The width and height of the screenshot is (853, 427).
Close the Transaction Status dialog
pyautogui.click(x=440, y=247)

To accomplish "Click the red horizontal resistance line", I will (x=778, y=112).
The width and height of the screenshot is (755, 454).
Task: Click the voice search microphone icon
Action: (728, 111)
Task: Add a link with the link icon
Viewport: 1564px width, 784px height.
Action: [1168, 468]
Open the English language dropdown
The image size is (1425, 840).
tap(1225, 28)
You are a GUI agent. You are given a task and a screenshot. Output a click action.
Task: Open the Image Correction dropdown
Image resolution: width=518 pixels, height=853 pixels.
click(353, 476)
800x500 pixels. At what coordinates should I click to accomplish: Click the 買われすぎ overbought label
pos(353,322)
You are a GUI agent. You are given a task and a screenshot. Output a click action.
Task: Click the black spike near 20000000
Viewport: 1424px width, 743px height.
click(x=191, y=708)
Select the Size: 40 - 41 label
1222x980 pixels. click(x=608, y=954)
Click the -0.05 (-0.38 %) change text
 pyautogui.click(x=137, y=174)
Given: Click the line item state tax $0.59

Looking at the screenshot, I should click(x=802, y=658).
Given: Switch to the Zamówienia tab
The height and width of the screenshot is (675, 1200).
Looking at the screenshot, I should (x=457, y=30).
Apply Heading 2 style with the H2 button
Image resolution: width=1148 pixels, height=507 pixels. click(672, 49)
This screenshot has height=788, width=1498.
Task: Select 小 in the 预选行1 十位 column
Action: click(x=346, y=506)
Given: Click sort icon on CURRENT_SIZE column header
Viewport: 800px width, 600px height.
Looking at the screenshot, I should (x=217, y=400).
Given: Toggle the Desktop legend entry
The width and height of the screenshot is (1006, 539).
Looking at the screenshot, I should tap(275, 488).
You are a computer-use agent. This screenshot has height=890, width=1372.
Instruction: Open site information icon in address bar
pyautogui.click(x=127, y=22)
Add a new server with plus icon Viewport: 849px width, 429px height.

=======

▶ **TRY IT**
Starting with the first record, copy everything through the final one exactly.

▶ **RESULT OF THIS TASK**
The width and height of the screenshot is (853, 427).
Close the Transaction Status dialog
pyautogui.click(x=440, y=247)

To accomplish "Click the red horizontal resistance line", I will (x=778, y=112).
The width and height of the screenshot is (755, 454).
Task: Click the voice search microphone icon
Action: (728, 111)
Task: Add a link with the link icon
Viewport: 1564px width, 784px height.
Action: [1168, 468]
Open the English language dropdown
The image size is (1425, 840).
tap(1225, 28)
You are a GUI agent. You are given a task and a screenshot. Output a click action.
Task: Open the Image Correction dropdown
Image resolution: width=518 pixels, height=853 pixels.
click(353, 476)
800x500 pixels. At what coordinates should I click to accomplish: Click the 買われすぎ overbought label
pos(353,322)
You are a GUI agent. You are given a task and a screenshot. Output a click action.
Task: Click the black spike near 20000000
Viewport: 1424px width, 743px height.
click(x=191, y=708)
Select the Size: 40 - 41 label
1222x980 pixels. click(x=608, y=954)
Click the -0.05 (-0.38 %) change text
 pyautogui.click(x=137, y=174)
Given: Click the line item state tax $0.59

Looking at the screenshot, I should click(x=802, y=658).
Given: Switch to the Zamówienia tab
The height and width of the screenshot is (675, 1200).
Looking at the screenshot, I should (x=457, y=30).
Apply Heading 2 style with the H2 button
Image resolution: width=1148 pixels, height=507 pixels. click(672, 49)
This screenshot has height=788, width=1498.
Task: Select 小 in the 预选行1 十位 column
Action: click(x=346, y=506)
Given: Click sort icon on CURRENT_SIZE column header
Viewport: 800px width, 600px height.
Looking at the screenshot, I should (x=217, y=400).
Given: Toggle the Desktop legend entry
The width and height of the screenshot is (1006, 539).
Looking at the screenshot, I should tap(275, 488).
You are a computer-use agent. This screenshot has height=890, width=1372.
Instruction: Open site information icon in address bar
pyautogui.click(x=127, y=22)
Add a new server with plus icon Viewport: 849px width, 429px height.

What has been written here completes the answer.